Für das neue Jahr haben sich die Vereinsmitglieder etwas Neues einfallen lassen. „Wir bieten am 2. Februar zum ersten Mal die Reihe ‚MitMachMuseum’ an“, sagt Vorstandsmitglied Karola Johnen. Jeweils an den ersten Sonntagen im Monat können kleine und große Besucher an Aktionen basteln, erkunden und rätseln. „Selber etwas herzustellen, das liegt im Trend“, sagt Johnen. So können die Teilnehmer am 2. Februar eigene Accessoires aus Wülfingstoffen herstellen. Auch Filzen auf der kleinen Terrasse soll im Laufe des Jahres angeboten werden – und im November, parallel zum Treffen der Beyenburger Spinngruppe, können Kinder und Erwachsene auch diese uralte Technik ausprobieren. „Wir suchen noch jemanden, der sich mit Seifenherstellung auskennt, das möchten wir auch gern anbieten“, sagt Johnen.

Das Wülfingmuseum veranstaltet regelmäßig Thementage – wie hier 2017 zu „Schafe, Baumwolle & Co“. 2020 gibt es auch wieder einen Oster- und einen Herbstbasar. Foto: Moll, Jürgen (jumo)

Mit diesen Aktionen möchte der Verein verstärkt junge Menschen und Familien für das Museum begeistern. Auch Konzerte wie der Auftritt von Sänger und Moderator Marco Lombardo sollen die Möglichkeiten des Veranstaltungsortes demonstrieren. Das Trio „GNU“ (Genial - Natürlich - Unverbindlich), das bereits in der Remlingrader Dorfkirche spielte, werde ebenfalls bald zu Gast sein, kündigt Johnen an. Das Potenzial des Museums als Veranstaltungsort könne noch weiter ausgebaut werden kann. Dem steht bislang die Beschränkung der Öffnungszeiten entgegen – um 21.30 Uhr ist Schluss, weil es vor Jahren Beschwerden von Anwohnern wegen Lärms gab. Die Bestrebungen des Vereins, diese Regelung wieder rückgängig zu machen, habe bislang noch nichts gefruchtet – was die Vermietung der Räume für größere und länger dauerndeFeiern schwierig macht.

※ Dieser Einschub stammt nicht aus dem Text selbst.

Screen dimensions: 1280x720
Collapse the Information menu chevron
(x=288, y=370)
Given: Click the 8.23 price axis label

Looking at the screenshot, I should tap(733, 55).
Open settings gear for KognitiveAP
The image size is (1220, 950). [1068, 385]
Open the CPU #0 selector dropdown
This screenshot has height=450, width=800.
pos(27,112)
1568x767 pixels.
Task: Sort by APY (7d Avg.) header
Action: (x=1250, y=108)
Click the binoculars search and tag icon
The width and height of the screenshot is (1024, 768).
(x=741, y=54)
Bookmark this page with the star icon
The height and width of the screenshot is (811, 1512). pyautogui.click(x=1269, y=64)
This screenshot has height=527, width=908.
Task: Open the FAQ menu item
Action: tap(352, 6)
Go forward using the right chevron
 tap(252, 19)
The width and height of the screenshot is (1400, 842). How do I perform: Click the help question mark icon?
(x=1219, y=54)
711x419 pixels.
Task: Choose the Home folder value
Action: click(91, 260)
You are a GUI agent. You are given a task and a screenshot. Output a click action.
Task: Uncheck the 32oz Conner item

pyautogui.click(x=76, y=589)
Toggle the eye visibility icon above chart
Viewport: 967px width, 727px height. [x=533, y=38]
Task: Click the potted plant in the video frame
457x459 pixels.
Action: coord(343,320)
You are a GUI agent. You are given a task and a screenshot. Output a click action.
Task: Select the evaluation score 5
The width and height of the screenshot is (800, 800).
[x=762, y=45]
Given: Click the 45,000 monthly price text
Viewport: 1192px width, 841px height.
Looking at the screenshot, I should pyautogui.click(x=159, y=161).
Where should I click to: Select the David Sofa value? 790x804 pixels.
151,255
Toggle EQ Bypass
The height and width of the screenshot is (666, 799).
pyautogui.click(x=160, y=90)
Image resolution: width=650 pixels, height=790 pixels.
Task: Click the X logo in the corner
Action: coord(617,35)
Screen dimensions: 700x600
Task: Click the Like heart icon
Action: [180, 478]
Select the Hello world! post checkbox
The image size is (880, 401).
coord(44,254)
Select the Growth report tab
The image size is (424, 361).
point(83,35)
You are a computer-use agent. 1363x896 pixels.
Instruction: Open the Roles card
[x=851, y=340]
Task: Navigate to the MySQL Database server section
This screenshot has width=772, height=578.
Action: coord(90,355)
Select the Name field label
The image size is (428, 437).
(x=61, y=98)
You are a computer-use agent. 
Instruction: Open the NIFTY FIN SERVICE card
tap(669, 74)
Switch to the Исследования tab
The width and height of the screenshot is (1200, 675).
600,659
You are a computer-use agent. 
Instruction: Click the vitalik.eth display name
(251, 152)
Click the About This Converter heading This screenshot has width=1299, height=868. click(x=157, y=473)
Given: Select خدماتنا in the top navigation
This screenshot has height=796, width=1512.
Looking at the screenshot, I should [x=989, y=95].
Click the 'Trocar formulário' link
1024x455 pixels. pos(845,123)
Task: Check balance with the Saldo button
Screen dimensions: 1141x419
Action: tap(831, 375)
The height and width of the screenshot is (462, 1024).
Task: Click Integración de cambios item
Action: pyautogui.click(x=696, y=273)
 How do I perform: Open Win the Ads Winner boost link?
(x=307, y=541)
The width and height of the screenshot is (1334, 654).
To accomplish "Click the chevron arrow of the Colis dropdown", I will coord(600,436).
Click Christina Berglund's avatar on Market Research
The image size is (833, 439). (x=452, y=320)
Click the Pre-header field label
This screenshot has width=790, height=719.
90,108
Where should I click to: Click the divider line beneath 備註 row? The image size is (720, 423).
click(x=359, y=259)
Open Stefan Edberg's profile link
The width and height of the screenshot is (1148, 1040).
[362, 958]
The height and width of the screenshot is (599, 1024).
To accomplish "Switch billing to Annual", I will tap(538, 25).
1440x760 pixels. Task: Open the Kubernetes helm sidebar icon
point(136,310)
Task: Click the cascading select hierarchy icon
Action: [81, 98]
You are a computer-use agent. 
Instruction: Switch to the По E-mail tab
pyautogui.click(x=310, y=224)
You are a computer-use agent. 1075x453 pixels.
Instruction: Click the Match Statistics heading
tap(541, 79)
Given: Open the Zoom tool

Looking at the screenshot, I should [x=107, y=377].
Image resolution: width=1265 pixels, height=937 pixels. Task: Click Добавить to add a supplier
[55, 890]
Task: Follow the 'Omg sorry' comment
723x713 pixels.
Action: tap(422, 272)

Ein Blick auf das Gelände des Museums in Dahlerau. Das Potenzial des Museums als Veranstaltungsort soll weiter ausgebaut werden. Dem steht bislang die Beschränkung der Öffnungszeiten entgegen – um 21.30 Uhr ist Schluss. Foto: Jürgen Moll/Moll, Jürgen (jumo)

Sorgen bereitet auch der anhaltende Mangel an ehrenamtlichen Helfern – sowohl im Museum selbst als auch im Café. Dass sich Menschen immer seltener an Vereine binden, ist ein Problem, über das derzeit viel geklagt wird. Doch schon ein wenig Engagement würde reichen, sagt Karola Johnen. „Wäre jemand bereit, nur für einen Tag im Monat auszuhelfen, wäre das schon ein Gewinn.“ Leider bekäme man, wenn man Menschen danach fragt, oft nur die Antwort: „Was kriege ich dafür?“

Das Jahresprogramm wird die bewährten und beliebten Veranstaltungen wie den Oster- (21. und 22. März) und den Herbstbasar (10. und 11. Oktober) bieten, außerdem ist das Wülfingmuseum wieder am Pfingstmontag, 1. Juni, beim bundesweiten Mühlentag dabei und öffnet am 15. August bei der „Nacht der Museen“ von 18 bis 24 Uhr seine Pforten.

„In den nächsten Tagen wird außerdem unser neuer Flyer erscheinen, mit einer neuen Optik, die auch den Aspekt Wasser mit einschließt“, kündigt Karola Johnen an.

So. 2. Februar, 11 Uhr, Premiere des “MitMachMuseums“, Am Graben 4-6.